The course does not assume any prior knowledge of record linkage and a special session will be devoted to the revision of probability theory necessary to understanding probabilistic record linkage. No familiarity with the software SAS will be assumed.
Participants will receive written course notes, tutorials and computing lab material.
- Belin, T.R. and Rubin, D. B. (1995) A Method for Calibrating False-Match Rates in Record Linkage. Journal of the American Statistical Association, 90, 694-707.
- Fellegi, I. P. and Sunter, A. B. (1969) A Theory for Record Linkage, Journal of the American Statistical Association, 64, 1183-1210.
- Gill, L. (2001) Methods for Automatic Record Matching and Linkage and their use in National Statistics, The National Statistics Methodology Series, ONS (availablehttp://www.statistics.gov.uk/downloads/theme_other/GSSMethodology_No_25_v2.pdf )
- Herzog, T. N., Scheuren, F. J. and Winkler, W. E. (2007) Data Quality and Record Linkage Techniques. New York: Springer. ISBN 978-0-387-69502-0
- Mason, C.A. amd Shihfen, T. (2008) Data Linkage Using Probabilistic Decision Rules: A Primer, Birth Defects Research (Part A): Clinical and Molecular Teratology 82, 812-821
- Winglee, M., Valliant, R. and Scheuren, F. (2005) A Case Study in Record Linkage. Survey Methodology, Vol. 31, Number 1, 3
- Winkler, W. E. (1995) Matching and Record Linkage, in B.G. Cox et al. (ed) Business Survey Methods, New York: J. Wiley, 355-384 http://www.fcsm.gov/working-papers/wwinkler.pdf
- Record Linkage References William.E.Winker@census.gov (2008Mar01) http://www.hcp.med.harvard.edu/statistics/survey-soft/docs/WinklerReclinkRef.pdf
Natalie Shlomo is a lecturer for the Social Statistics Division and the Coordinator and Academic Tutor for the MSc in Official Statistics Programme at the University of Southampton. She has extensive knowledge of survey methods including data processing: record linkage, edit and imputation processes and statistical disclosure control.
£30 per day for UK registered students. £60 per day for staff from UK academic institutions (including research centres), ESRC funded researchers and UK registered charitable organisations. £220 per day for all other participants. The course fee includes course materials, lunches and morning and afternoon refreshments. Travel and accommodation are to be arranged and paid for by the participant.

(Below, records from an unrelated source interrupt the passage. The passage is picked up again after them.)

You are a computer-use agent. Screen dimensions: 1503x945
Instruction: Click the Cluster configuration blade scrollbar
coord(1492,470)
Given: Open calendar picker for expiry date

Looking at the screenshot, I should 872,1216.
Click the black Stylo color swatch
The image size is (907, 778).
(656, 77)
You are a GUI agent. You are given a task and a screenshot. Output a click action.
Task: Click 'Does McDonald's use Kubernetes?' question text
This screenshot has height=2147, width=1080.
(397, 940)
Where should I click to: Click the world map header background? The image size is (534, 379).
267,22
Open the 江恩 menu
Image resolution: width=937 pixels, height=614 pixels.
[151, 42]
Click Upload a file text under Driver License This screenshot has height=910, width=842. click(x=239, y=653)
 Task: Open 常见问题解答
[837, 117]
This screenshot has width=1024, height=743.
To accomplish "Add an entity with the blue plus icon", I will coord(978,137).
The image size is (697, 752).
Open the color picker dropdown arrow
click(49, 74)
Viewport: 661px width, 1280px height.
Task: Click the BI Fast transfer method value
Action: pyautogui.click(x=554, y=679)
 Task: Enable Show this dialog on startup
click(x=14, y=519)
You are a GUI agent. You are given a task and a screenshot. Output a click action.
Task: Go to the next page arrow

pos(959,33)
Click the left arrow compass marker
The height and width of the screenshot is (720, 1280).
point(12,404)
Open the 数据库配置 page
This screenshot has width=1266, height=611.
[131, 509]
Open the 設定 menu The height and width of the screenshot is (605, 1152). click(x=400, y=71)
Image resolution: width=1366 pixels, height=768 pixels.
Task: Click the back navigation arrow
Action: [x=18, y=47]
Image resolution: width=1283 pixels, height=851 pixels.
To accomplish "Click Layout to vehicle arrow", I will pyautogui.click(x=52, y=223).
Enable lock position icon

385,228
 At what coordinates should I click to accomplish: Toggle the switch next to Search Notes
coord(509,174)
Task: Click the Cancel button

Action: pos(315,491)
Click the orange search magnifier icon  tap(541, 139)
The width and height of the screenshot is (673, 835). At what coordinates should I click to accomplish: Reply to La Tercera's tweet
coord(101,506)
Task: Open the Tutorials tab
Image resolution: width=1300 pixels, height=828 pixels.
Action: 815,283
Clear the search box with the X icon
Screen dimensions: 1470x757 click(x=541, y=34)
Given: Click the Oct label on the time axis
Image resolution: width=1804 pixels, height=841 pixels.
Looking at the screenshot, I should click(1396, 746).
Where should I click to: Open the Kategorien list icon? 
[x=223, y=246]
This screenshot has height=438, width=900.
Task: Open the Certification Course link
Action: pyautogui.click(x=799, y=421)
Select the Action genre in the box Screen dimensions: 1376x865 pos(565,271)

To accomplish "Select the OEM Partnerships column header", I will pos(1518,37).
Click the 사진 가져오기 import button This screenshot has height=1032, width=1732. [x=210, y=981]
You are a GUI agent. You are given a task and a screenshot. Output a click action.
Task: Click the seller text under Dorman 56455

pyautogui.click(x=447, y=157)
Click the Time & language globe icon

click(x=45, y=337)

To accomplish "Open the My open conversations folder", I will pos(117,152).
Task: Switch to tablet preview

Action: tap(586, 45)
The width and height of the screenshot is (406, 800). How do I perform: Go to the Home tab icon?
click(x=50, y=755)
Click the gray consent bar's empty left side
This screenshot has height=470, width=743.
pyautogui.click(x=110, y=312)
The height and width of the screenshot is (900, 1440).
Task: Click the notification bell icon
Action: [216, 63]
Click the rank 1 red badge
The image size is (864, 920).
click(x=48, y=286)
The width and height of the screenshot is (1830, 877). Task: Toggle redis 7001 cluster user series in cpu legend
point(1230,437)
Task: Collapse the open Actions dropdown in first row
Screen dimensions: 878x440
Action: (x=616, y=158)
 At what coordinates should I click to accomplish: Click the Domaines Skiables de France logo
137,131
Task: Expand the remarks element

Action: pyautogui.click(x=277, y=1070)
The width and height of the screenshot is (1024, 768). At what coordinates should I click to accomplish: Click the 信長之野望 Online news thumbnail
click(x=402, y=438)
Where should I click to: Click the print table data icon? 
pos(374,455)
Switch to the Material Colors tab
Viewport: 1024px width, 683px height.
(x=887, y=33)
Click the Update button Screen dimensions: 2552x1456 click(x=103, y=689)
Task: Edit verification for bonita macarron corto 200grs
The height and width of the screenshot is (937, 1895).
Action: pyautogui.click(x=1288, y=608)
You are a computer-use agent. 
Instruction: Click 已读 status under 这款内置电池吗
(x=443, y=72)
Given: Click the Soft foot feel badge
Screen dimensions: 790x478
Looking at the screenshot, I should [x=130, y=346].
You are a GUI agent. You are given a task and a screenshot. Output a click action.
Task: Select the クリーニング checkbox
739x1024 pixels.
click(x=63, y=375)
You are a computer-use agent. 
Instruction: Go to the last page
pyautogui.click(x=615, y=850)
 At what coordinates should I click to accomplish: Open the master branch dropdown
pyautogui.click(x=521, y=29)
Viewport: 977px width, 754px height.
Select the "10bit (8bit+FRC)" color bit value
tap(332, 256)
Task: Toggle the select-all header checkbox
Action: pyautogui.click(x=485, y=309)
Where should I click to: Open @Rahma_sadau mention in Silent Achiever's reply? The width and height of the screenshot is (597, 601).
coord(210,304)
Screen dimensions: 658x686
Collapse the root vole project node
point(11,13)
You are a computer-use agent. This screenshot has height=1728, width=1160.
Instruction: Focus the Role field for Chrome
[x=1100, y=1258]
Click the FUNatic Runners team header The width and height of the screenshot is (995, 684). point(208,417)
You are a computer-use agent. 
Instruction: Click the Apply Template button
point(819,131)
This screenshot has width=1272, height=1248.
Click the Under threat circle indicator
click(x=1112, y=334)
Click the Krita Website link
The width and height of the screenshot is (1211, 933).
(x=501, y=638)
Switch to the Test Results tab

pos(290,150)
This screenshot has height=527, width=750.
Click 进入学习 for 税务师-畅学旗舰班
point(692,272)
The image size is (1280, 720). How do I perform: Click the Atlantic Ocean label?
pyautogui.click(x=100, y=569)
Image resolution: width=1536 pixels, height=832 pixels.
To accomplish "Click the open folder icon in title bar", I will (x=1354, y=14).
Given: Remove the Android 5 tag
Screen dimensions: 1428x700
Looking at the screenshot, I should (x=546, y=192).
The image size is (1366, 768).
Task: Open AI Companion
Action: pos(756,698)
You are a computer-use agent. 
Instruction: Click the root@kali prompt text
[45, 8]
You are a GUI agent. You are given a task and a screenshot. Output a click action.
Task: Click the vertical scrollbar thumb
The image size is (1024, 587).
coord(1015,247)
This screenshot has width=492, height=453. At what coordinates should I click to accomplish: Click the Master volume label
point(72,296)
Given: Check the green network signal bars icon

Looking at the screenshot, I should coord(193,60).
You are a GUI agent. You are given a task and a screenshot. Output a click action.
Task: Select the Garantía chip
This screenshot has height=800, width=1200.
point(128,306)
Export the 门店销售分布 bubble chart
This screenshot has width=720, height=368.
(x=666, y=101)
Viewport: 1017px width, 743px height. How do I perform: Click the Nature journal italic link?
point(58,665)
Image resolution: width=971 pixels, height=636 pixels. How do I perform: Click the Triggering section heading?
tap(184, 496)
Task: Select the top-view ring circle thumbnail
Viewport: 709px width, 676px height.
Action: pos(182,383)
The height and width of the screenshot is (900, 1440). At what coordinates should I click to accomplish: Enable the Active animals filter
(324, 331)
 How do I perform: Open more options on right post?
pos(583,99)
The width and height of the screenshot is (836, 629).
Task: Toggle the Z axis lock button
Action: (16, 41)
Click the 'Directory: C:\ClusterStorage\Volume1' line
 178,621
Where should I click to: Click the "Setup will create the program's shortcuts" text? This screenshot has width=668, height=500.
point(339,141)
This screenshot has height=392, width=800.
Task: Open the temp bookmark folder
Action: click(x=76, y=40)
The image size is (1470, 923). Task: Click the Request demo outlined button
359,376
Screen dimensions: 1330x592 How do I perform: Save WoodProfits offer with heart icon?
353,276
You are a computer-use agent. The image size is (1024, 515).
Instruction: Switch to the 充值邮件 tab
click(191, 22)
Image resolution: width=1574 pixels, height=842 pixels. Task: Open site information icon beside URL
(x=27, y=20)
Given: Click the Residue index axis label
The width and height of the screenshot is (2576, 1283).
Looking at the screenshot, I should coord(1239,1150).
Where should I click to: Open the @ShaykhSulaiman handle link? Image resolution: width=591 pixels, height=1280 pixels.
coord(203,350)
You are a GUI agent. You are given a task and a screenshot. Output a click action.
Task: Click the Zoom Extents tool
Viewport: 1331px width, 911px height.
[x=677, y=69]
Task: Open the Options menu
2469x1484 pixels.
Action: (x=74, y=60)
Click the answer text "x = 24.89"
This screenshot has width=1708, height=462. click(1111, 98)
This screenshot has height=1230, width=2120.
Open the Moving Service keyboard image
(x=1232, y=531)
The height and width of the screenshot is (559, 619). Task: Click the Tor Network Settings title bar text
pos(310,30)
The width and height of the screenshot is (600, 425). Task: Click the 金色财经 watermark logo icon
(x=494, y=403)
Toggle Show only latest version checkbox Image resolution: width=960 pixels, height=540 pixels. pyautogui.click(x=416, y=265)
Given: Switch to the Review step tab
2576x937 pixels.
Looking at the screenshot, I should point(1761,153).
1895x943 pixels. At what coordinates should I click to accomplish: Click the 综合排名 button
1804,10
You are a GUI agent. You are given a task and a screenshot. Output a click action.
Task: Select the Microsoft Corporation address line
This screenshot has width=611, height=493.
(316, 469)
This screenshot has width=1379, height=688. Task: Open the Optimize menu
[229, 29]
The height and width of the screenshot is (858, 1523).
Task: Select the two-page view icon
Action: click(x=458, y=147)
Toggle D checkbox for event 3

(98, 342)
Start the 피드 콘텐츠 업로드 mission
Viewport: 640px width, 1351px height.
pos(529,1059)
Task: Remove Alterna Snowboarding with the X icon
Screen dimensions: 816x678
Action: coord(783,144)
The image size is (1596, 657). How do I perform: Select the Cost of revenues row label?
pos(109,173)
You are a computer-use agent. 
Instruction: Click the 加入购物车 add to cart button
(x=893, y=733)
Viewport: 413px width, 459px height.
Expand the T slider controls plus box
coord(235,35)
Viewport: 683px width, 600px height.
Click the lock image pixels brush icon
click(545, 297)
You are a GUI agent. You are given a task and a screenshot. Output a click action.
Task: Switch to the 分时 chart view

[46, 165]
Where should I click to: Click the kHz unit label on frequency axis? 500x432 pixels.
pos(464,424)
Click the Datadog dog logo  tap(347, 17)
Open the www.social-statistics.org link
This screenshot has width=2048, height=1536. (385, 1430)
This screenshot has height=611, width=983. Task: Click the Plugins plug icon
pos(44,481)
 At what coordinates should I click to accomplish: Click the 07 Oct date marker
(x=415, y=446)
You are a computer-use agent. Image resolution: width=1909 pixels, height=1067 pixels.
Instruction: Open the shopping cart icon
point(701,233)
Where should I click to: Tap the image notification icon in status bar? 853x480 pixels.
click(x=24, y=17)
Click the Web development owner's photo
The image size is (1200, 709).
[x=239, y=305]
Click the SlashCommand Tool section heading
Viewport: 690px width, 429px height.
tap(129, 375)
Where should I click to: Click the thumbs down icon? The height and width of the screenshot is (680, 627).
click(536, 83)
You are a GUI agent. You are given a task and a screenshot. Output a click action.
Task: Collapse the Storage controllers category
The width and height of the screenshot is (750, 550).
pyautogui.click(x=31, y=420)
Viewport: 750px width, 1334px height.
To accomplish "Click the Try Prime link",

Location and Accommodation:
The course will be held at the Southampton Statistical Sciences Research Institute, Building 39, University of Southampton, Southampton, SO17 1BJ. Participants are left to make their own accommodation arrangements. Further information on local accommodation and course location is available here.
The course will start with registration and coffee at 9.30 with formal teaching starting at 10.00 am on the first day (and on all subsequent days). The lectures will go to 17:00. On the last day, formal teaching will end at about 3.30pm. Afterwards there will be an opportunity for participants to ask questions about the course and to discuss with the instructor how to link their own datasets (you can bring your own data to the course if you wish).